-- HOW TO COMPLETE THIS TASK --
Where the records below reach the line containing "السلطات (154, 2309)", start transcribing, and end with the line containing "غربى (216, 2309)", exactly and with nothing else added.
*** DATASET CONTENT
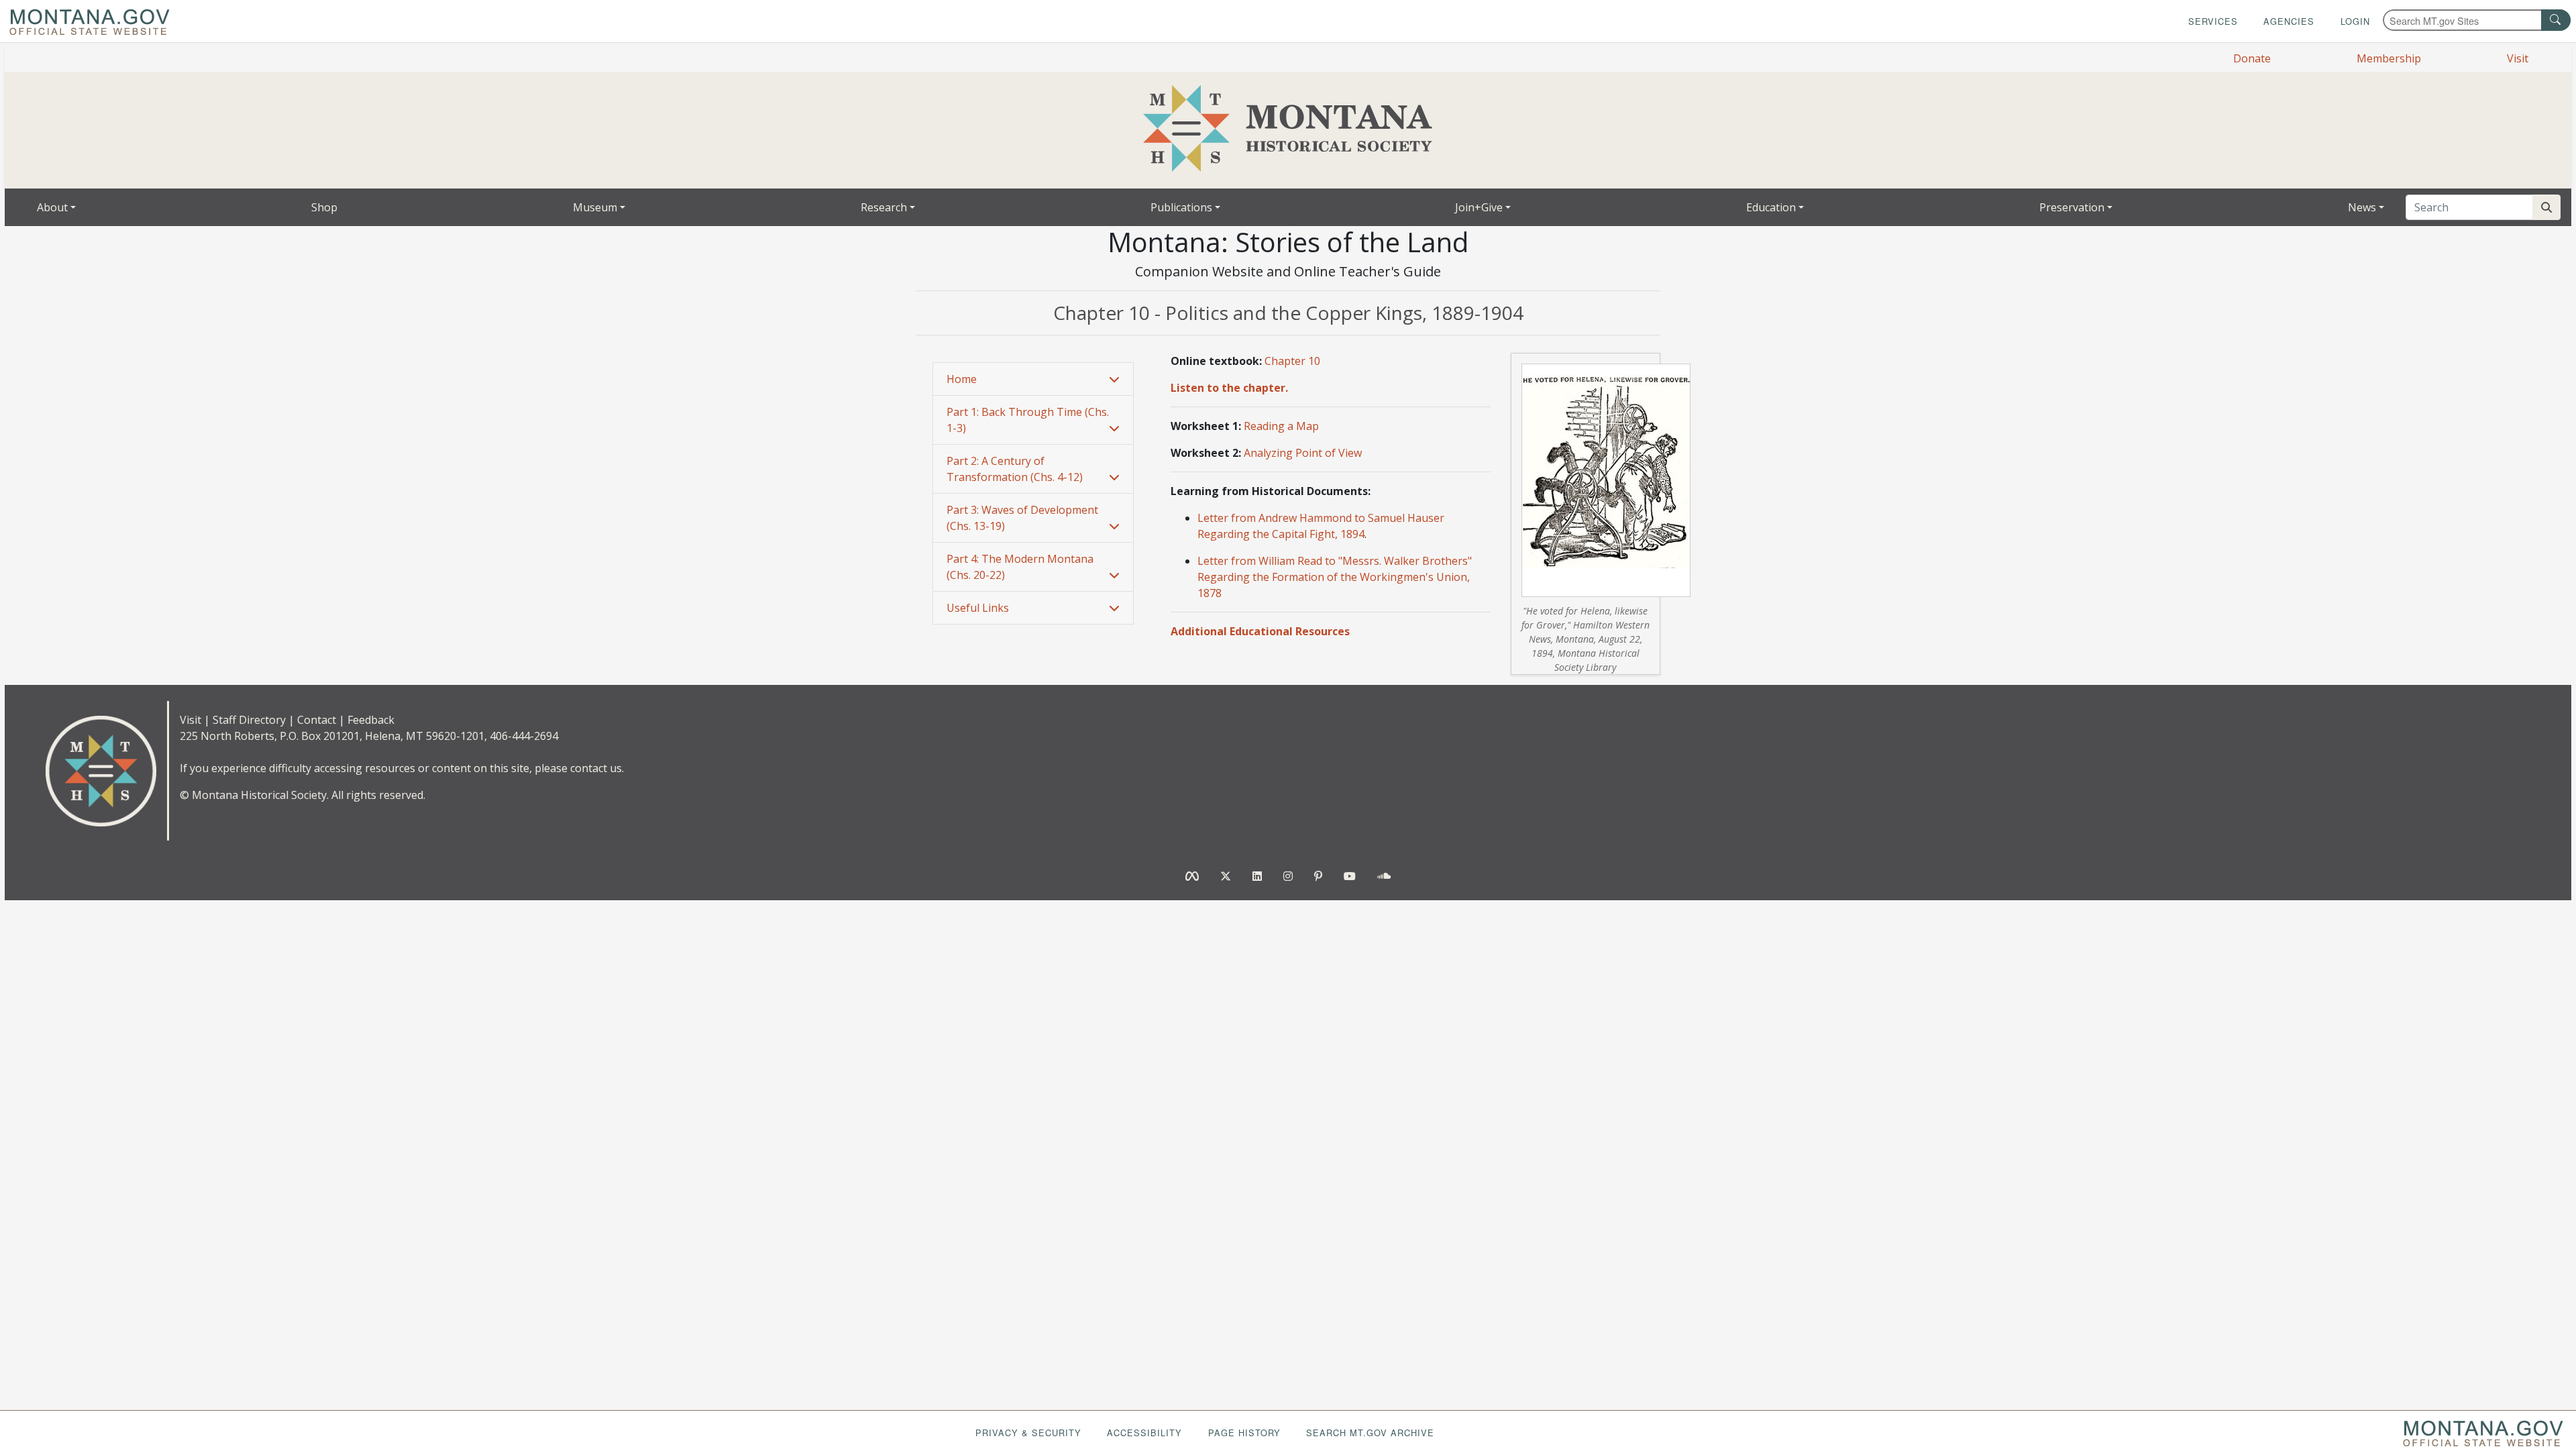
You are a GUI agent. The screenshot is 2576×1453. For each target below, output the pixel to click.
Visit (2517, 58)
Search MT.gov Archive (1370, 1432)
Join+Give (1479, 207)
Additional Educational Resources (1260, 631)
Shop (324, 207)
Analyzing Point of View (1303, 452)
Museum (595, 207)
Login (2355, 21)
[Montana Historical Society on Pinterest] (1318, 876)
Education (1771, 207)
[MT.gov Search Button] (2556, 20)
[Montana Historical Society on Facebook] (1192, 876)
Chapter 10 (1292, 361)
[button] (1033, 379)
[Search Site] (2546, 207)
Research (884, 207)
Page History (1244, 1432)
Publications (1181, 207)
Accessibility (1144, 1432)
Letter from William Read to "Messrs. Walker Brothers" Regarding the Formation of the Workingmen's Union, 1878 (1334, 576)
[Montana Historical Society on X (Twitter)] (1226, 876)
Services (2213, 21)
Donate (2252, 58)
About (52, 207)
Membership (2389, 58)
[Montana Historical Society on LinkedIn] (1257, 876)
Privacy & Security (1028, 1432)
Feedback (370, 719)
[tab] (1033, 379)
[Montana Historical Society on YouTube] (1349, 876)
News (2362, 207)
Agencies (2288, 21)
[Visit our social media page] (1383, 876)
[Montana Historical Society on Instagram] (1288, 876)
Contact (316, 719)
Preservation (2071, 207)
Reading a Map (1281, 426)
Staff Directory (249, 719)
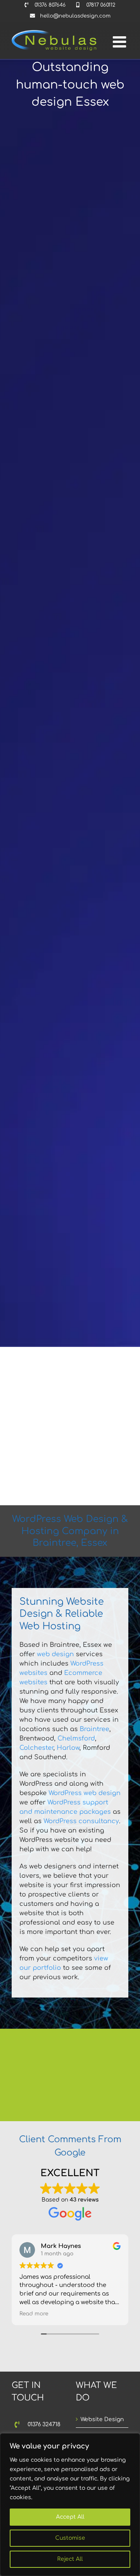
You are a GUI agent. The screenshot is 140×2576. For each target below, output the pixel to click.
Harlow (68, 1747)
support (95, 1802)
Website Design (102, 2419)
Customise (70, 2538)
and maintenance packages (65, 1811)
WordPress (64, 1802)
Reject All (70, 2559)
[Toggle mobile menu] (120, 42)
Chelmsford (76, 1738)
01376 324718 (44, 2424)
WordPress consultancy (81, 1821)
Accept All (70, 2517)
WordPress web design (85, 1793)
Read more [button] (33, 2314)
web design (55, 1654)
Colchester (36, 1747)
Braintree (94, 1729)
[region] (70, 2504)
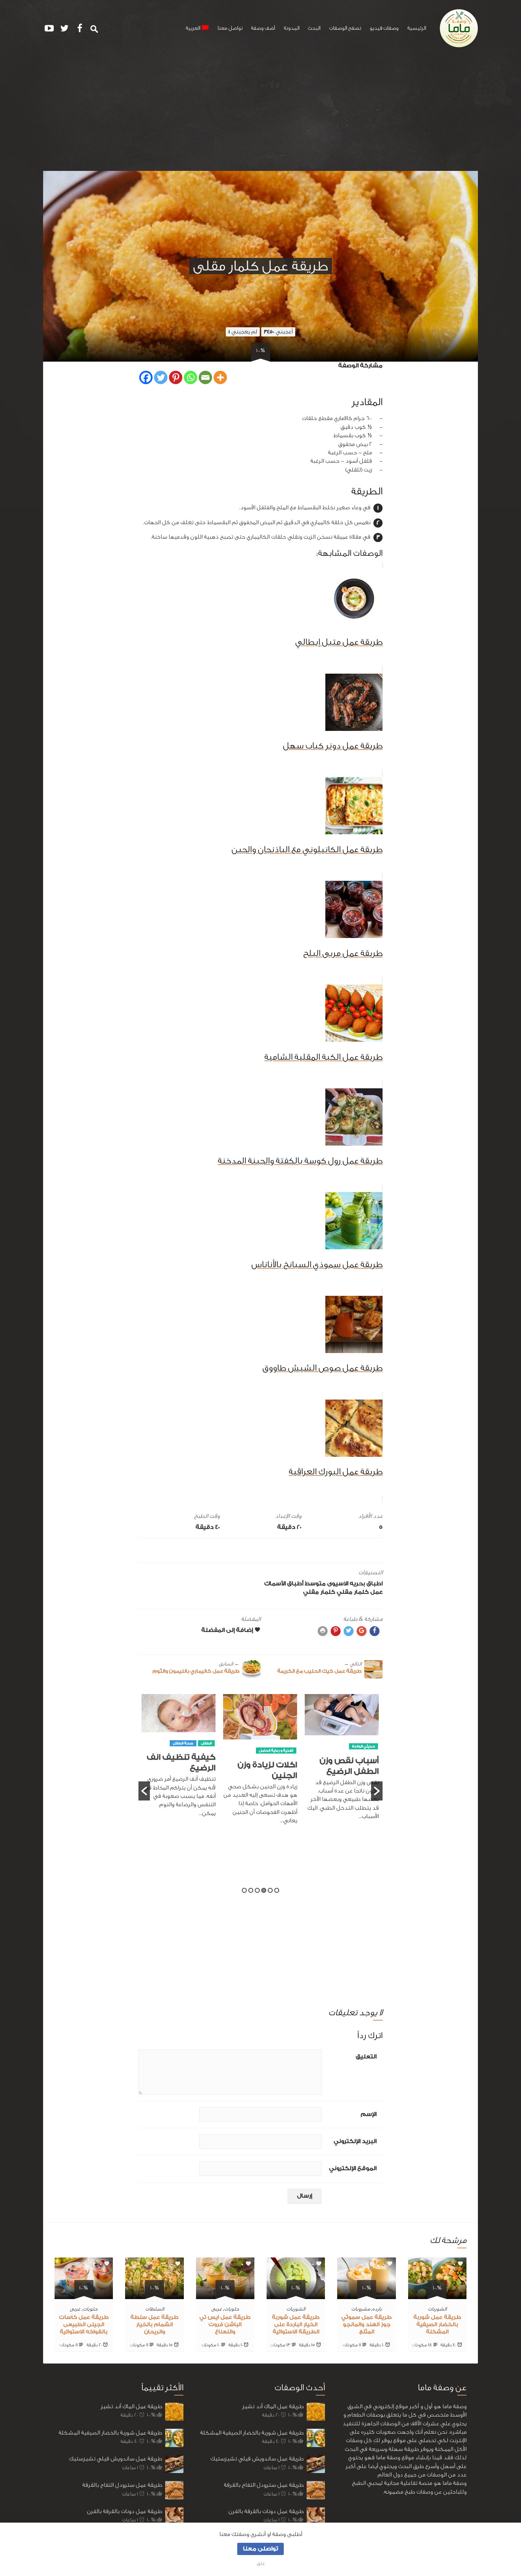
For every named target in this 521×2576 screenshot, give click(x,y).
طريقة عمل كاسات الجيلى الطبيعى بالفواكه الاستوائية (84, 2324)
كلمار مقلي (319, 1592)
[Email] (205, 377)
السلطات (154, 2309)
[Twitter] (160, 377)
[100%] (437, 2294)
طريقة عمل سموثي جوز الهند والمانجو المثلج (366, 2324)
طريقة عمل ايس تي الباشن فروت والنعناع (225, 2324)
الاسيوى (337, 1583)
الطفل (282, 1743)
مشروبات (360, 2309)
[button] (144, 1790)
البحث (314, 28)
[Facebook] (146, 377)
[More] (220, 377)
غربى (216, 2309)
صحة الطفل (258, 1743)
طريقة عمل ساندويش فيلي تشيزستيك (115, 2458)
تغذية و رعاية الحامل (351, 1750)
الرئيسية (416, 28)
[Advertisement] (260, 113)
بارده (377, 2309)
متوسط (315, 1583)
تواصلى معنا (260, 2548)
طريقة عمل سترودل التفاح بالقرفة (122, 2485)
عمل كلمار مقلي (360, 1592)
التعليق (366, 2056)
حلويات (231, 2309)
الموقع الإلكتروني (352, 2168)
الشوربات (437, 2309)
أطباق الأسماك (283, 1583)
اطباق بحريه (366, 1583)
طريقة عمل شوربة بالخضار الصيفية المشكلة (437, 2324)
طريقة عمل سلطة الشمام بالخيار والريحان (154, 2324)
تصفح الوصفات (345, 28)
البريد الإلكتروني (355, 2141)
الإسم (368, 2114)
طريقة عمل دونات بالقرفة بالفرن (124, 2511)
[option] (335, 1763)
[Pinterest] (175, 377)
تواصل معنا (230, 28)
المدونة (291, 28)
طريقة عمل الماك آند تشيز (131, 2406)
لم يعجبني (242, 331)
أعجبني (278, 331)
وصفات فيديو (384, 28)
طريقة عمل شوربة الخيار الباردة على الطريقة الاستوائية (296, 2324)
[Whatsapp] (190, 377)
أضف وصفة (263, 28)
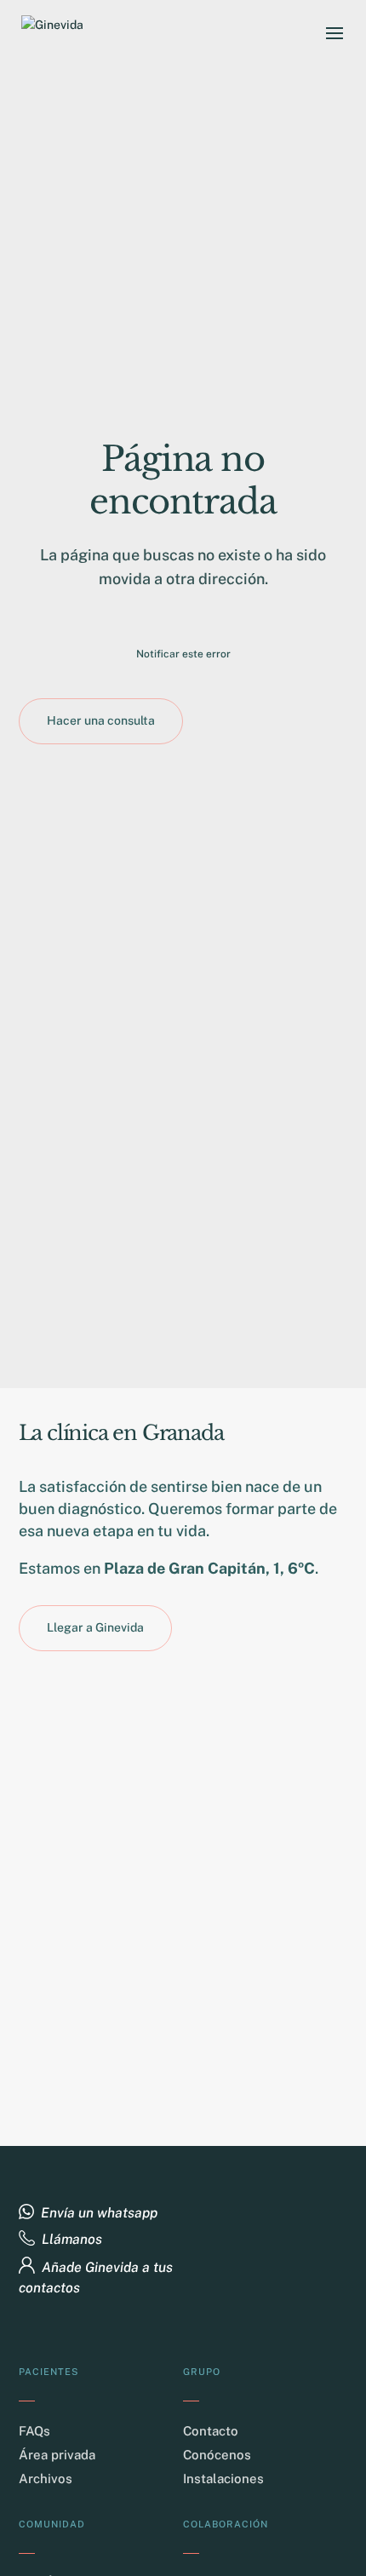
******
-- RESULT --
السلطات (154, 2309)
[Twitter] (160, 377)
[100%] (437, 2294)
طريقة عمل سموثي جوز الهند والمانجو المثلج (366, 2324)
طريقة عمل ايس تي الباشن فروت والنعناع (225, 2324)
الاسيوى (337, 1583)
الطفل (282, 1743)
مشروبات (360, 2309)
[button] (144, 1790)
البحث (314, 28)
[Facebook] (146, 377)
[More] (220, 377)
غربى (216, 2309)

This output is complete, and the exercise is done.